振り上がった金棒に慌てるどころか若干パニックを起こした彼は盛大なキャタピラスピンを起こしつつ急発進、焼けたゴム臭を残して敵軍へ突っ込んで行ってしまった。獲物を仕留め損ねた大鬼、一度は機動戦車を目で追ったが、追いつけそうにないと見るや首を回して別の車両へ。


「まずまずまずどどどど!?」


「10秒ちょうだい」


一様に叫んだりパニクったりするシオンやエドワードへ向け冷静に一言、ヨルムンガンドやライコウの如しが現れていたら如何ともし難かったがあの程度ならもはや眉も動かない。転身もしないまま夢幻真改を剥き身で取り出し、周りの建物が残らず震える咆哮も無視しつつ左手のみで上段に構え、10m以上の距離があるまま無造作に振り下ろした。


「うおっ!」


「ひえっ!」


「……うん…?」


まず大鬼は縦に真っ二つとなって消えた、それは当然である、シオンとヒナの反応も予想通りだ。ただ本気を出していない以上それだけで留まる筈だったのだが、大雑把な一閃は既に崩壊していた鍵屋をもっと細かくしてしまい、深さ2m程度だろうか、スクランブル交差点のあるアスファルトにも亀裂を付けてしまう。


おかしい、威力が上がっている。


『遊んでいる暇は無いぞメリケンども、手を動かせ手を』


「お」


『ロシア軍は支援位置についた、我慢するのは終わりだ、攻めろ』


現実で何か起きているのだろうが、深く考える前に変態少将の声が聞こえてきたのでその疑問はひとまず横にどけた。エドワードが慌てたまま応答する中刀をしまい、シオンに目配せ、車に戻るジェスチャーをしている。

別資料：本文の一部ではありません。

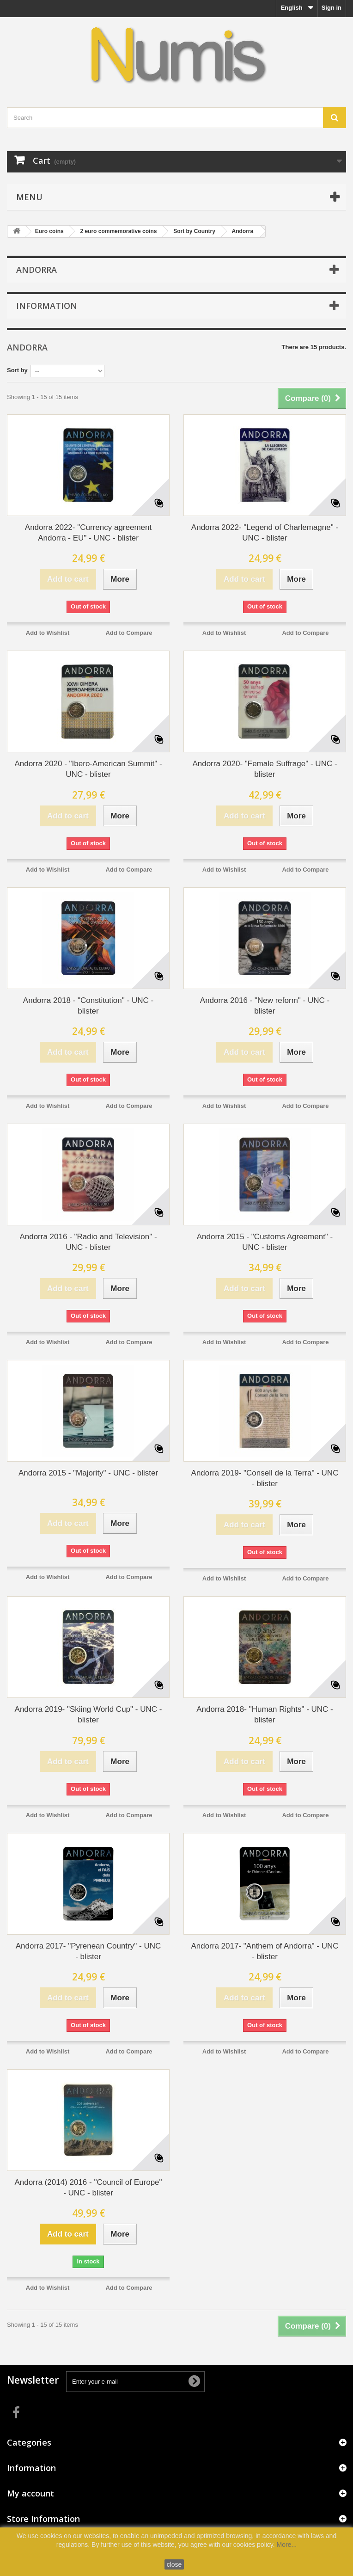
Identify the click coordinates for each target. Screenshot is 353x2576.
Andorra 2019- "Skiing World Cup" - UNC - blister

「しかし補給がまだ来ていません少将!弾が無ければどうにも……」


『それでは遅い、攻めながら済ませろ。火力ならある、それを使え』


ゴガァン!とまた崩壊音を立てて駅をぶち抜いてきたロシア軍T-14戦車に慌てていたエドワードはさらに慌て、「はひ!」とか言って部下に移動準備を下令した。戦車は2両、22式がさっきまでいた場所に陣取って、撤収する米軍の盾を始める。……あいつどこいった?